Ryscavage is a Jesuit priest, a sociology and anthropology professor at Fairfield University, the director of the university’s Center for Faith and Public Life, and a member of a new White House panel on immigration.
A compromise is “what they’re preparing for, that’s what they think is going to happen, so they’re[publicly] asking for a lot of stuff that privately they don’t think they’re going to get” in a final deal, he told The Daily Caller June 6.
So they’re specifically portraying the very same incentives that brought the flood of minors to our border as a point of agreement from which a deal can be built. And note Rev. Ryscavage’s portrayal of many amnesty demands as part of a bidding process designed to wear down those who take citizenship and border security seriously. The White House is “asking for a lot of stuff that privately they don’t think they’re going to get,” so when they get what they really wanted all along, it’ll be portrayed as a bipartisan compromise, opposed only by extremists. They won’t be shy about pointing to the very humanitarian crisis they have deliberately created to argue that their demands must be immediately met – a tactic that will further exhaust resistance from those who are already weary of being slandered as cruel xenophobes, and holding the line against an amnesty demand the Beltway-media complex portrays as inevitable.

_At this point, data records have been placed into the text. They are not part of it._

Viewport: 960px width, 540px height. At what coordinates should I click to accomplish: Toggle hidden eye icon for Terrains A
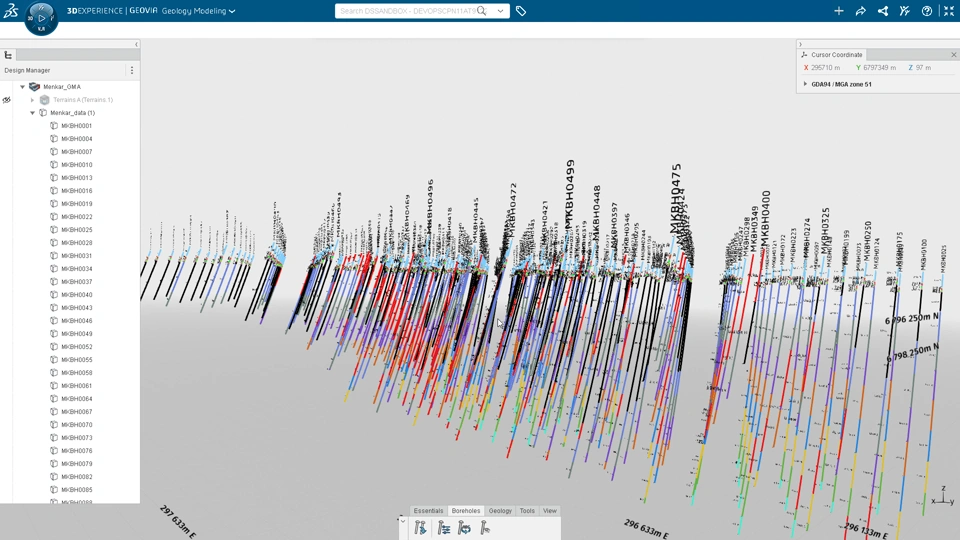tap(7, 100)
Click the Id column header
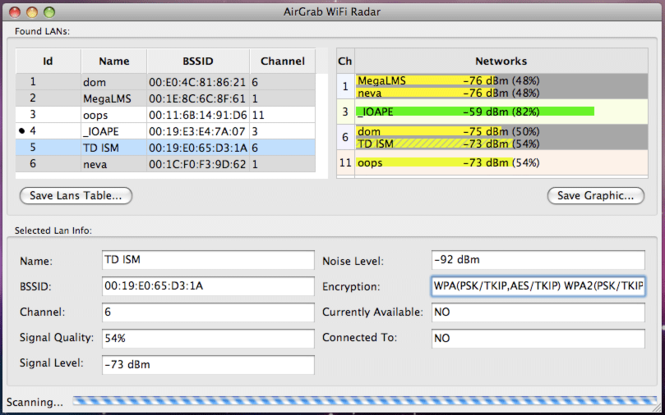The image size is (665, 415). tap(47, 61)
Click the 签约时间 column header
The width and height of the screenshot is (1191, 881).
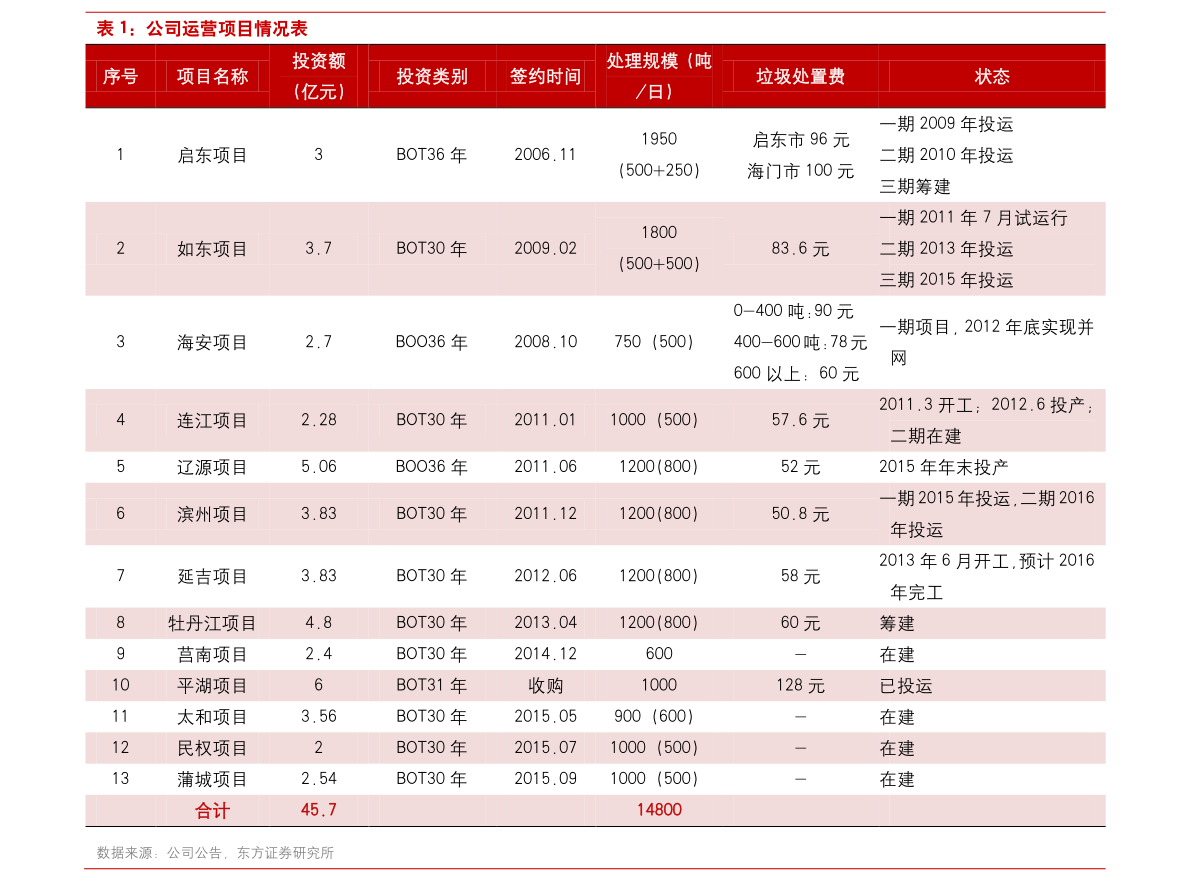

Soon we’ll have millions of new citizens placing heavy demands on our maternal government, with hundreds of thousands more streaming in every year, eager to claim the prizes that have been offered to them. The governments that mismanage the nations from which these poor souls are fleeing will feel even less pressure to make things better – they’re happy to use the United States as a dumping ground for excess population. The Cloward-Piven effect will spread inward from the border, and outward into every aspect of our centralized system. If you think the bleating about “income inequality” is bad now, wait until you hear what it sounds like after a few years of tidal-wave migration – especially if it’s combined with minimum-wage hikes that make it difficult to hire the new arrivals, and a regulatory morass that makes it hard to launch or expand businesses that might hire them. And you won’t have to wait long for ObamaCare’s planned collapse into ruin, paving the way for single-payer health care.